1665.4	A tick in the TOC solution I think!	LARVAE::TREVENNOR_A	A child of init	`Fri Sep 18 1992 13:55`	33
	RE: .all Thanks! I have had good responses here and offline. The concensus seems to be that using commercially available CDs (as opposed to special purpose single track disks) the likelihood of getting two the same is not appreciable, and in any case the consequences of a clash are not catastrophic (embarrasing, yes: "Here M'lady is a multimedia presentation on the life of Beethoven incorporating clips from his musical works, like this one.......just a mo' - thats ZZ Top...oooops). So, I think I'll go with my plan to use the TOC as a footprint. RE: .-1 I looked into whether it was possible to buy a database of barcodes which translated discs codes to text, but the record companies which I contacted (RCA and Phonogram) said they had such a database on paper only, or that they had one which they had never thought about selling and wouldn't feel comfortable selling.
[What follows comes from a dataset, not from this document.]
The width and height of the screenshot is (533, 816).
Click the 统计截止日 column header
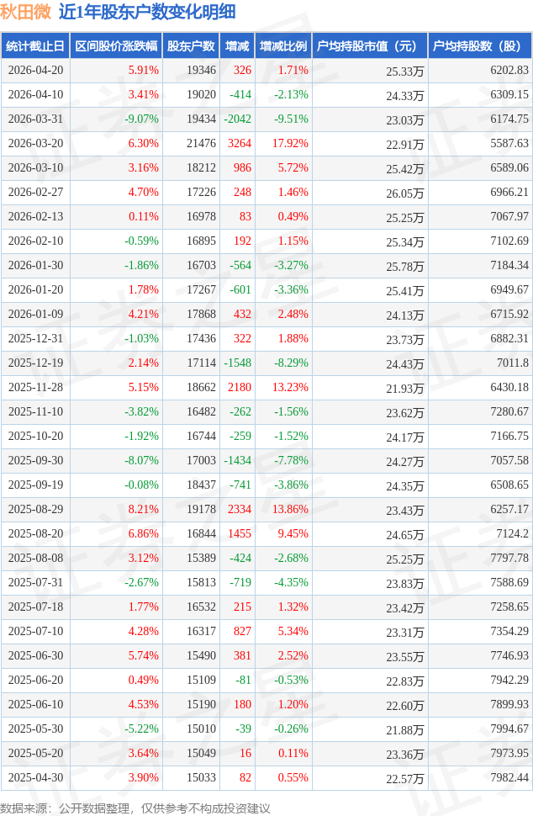[x=35, y=46]
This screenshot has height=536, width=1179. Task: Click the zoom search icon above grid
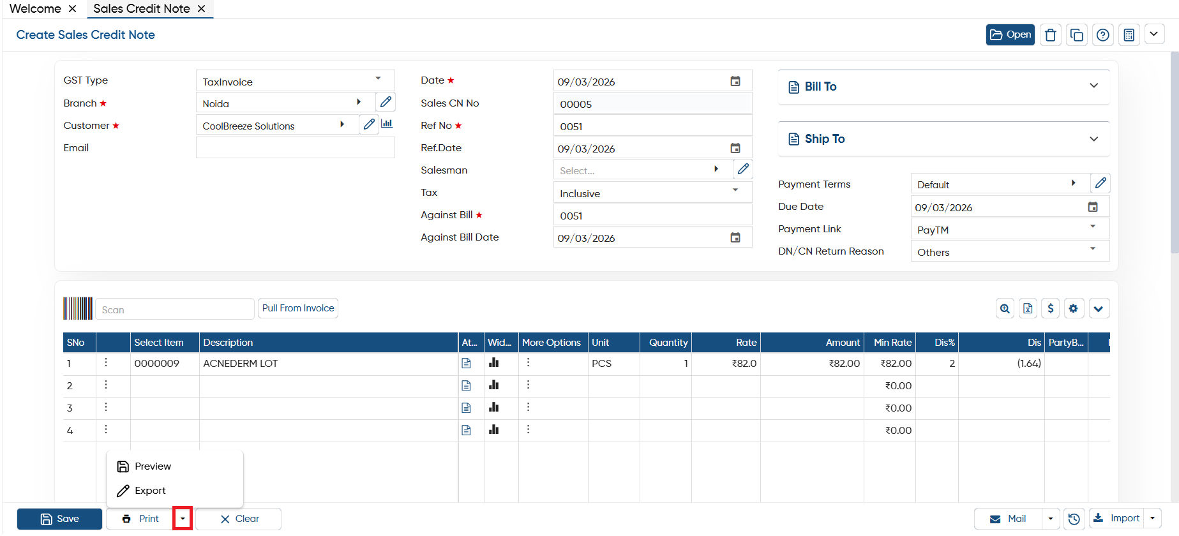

RCA hinted darkly that they were "looking at this area". When I thought about the time involved in putting something like that together and keeping it up to date (loadsa record companies to deal with on a rolling basis) I backed off quite fast. If you can find out how your friends system does it then I'd be very interested. I'll also be quite suprised if it isn't TOC based. Could you mail me (to fangio::alan please) if you find out? Many thanks! Thanks to all for your excellent responses. Regards Alan T.